"Je suis chrétien. Ça veut dire que je ne prendrai jamais une décision qui sera contraire au respect de la dignité humaine, de la personne humaine." Cette phrase, prononcée par François Fillon mardi soir au 20h de TF1 alors qu'il était en train de déminer son programme de santé, a presque failli passer inaperçue.
Une longue tradition chrétienne chez les responsables politiques. Après tout, le vainqueur de la primaire à droite n'est pas le premier candidat à la présidentielle à être chrétien. Charles de Gaulle, Georges Pompidou et Valéry Giscard d'Estaing allaient à la messe tous les dimanches. François Mitterrand comme Jacques Chirac étaient moins assidus mais néanmoins croyants. Nicolas Sarkozy, qui se définissait comme un catholique non-pratiquant, avait publié en 2004 un livre d'entretien avec un prêtre dominicain, avant de s'afficher, une fois à l'Élysée, aux côtés de Monseigneur André Vingt-Trois. Il avait même été le premier à se signer lors d'une cérémonie officielle.
Abolition des frontières entre privé et public. Avec François Fillon, néanmoins, quelque chose a changé. Le candidat à la présidentielle lie directement sa foi à son action politique, expliquant que c'est précisément parce qu'il est chrétien (et gaulliste) qu'il ne démantèlera pas la Sécurité sociale. Ainsi, il franchit une limite qu'il s'était pourtant lui-même imposée il y a trois mois, lorsqu'il avait été attaqué sur ses positions conservatrices en matière d'avortement.

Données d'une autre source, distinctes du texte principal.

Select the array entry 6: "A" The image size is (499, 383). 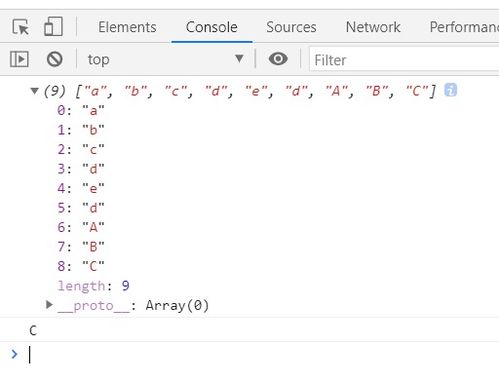(81, 227)
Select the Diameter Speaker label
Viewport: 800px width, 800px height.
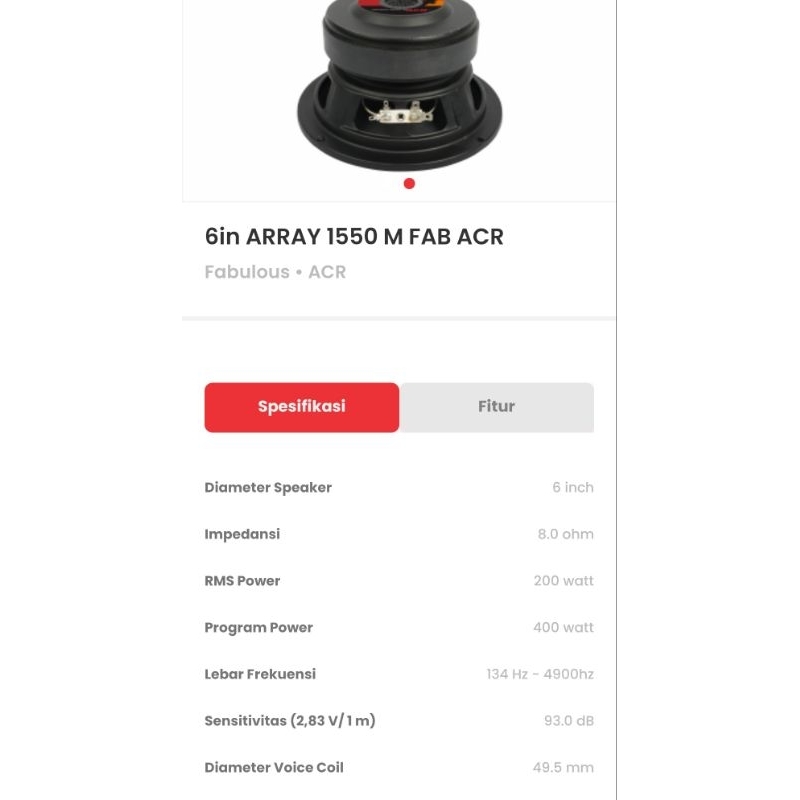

À l'époque, il avait rappelé qu'il était "capable de faire une différence entre [ses] convictions religieuses et l'intérêt général". Si bien que, même s'il était "philosophiquement et compte tenu de [sa] foi personnelle" contre le recours à l'IVG, il ne reviendrait jamais sur ce droit s'il arrivait au pouvoir. Trois mois après, cette frontière élevée entre une croyance religieuse qui ne relève que de la sphère privée et une action politique nécessairement publique est abolie par le candidat lui-même.
Un mélange "déplacé". Cette déclaration a d'ailleurs hérissé une partie de la classe politique, à droite comme à gauche. "Je suis croyant, je ne vais pas m'offusquer d'un mouvement de foi, mais comment peut-on arriver à mélanger la politique et la religion à ce point de manière déplacée ?", s'est offusqué François Bayrou, président du MoDem, sur iTELE. "Le principe de la France, c'est qu'on ne mélange pas religion et politique." Pour Henri Guaino, député LR des Yvelines, François Fillon a fait "une faute morale". "On ne peut pas dire qu'on lutte contre le communautarisme et qu'on est le candidat des chrétiens", s'est insurgé sur LCI celui qui n'a pas réussi à obtenir les parrainages nécessaires pour participer à la primaire et se présente désormais directement à la présidentielle.
Je refuse de regarder les croyants comme un corps électoral. Le principe de la France est de ne pas mélanger religion et politique. @itele
— François Bayrou (@bayrou) 4 janvier 2017
Manœuvre électoraliste ? Nombreux sont ceux qui voient là une manœuvre électoraliste, opération de séduction peu subtile vis-à-vis d'un électorat catholique très courtisé. "Je connais François Fillon depuis longtemps, je ne l'ai jamais vu faire des déclarations de cet ordre donc ça doit être lié aux élections d'une manière ou d'une autre, à ce qu'on croit être à un corps électoral", a réagi François Bayrou. "Je ne comprends pas qu'on se laisse aller à ce type de dérive."
Difficile, néanmoins, de ne voir dans l'attitude du candidat LR que de l'opportunisme tant elle apparaît cohérente avec la campagne qu'il a menée pour la primaire de la droite. Pendant celle-ci, il n'a cessé de s'adresser à un électorat catholique, conservateur, plutôt rural. "C'est sur cette orientation" catholique que François Fillon a remporté le scrutin pré-présidentielle, a rappelé Jean-Christophe Cambadélis sur Europe 1. "Il en est maintenant prisonnier."
Quand le clivage paie. Il n'y a guère eu que Christian Jacob pour défendre bec et ongle le Sarthois. "Pour moi, c'est deux valeurs sûres d'être gaulliste et chrétien", a-t-il déclaré sur Europe 1. "Ça n'est pas une maladie honteuse d'être chrétien, c'est pas grave. C'est une phrase parmi d'autres qui montre son action de solidarité." Cette "phrase parmi d'autres" relève pourtant d'un positionnement identitaire. François Fillon fait de sa foi une définition politique. Avec le risque de cliver. Mais le clivage ne conduit pas toujours à la défaite. Ce n'est pas celui qui a gagné la primaire haut la main en s'affirmant résolument à droite, alors que son adversaire Alain Juppé tentait de rassembler au centre, qui dira le contraire.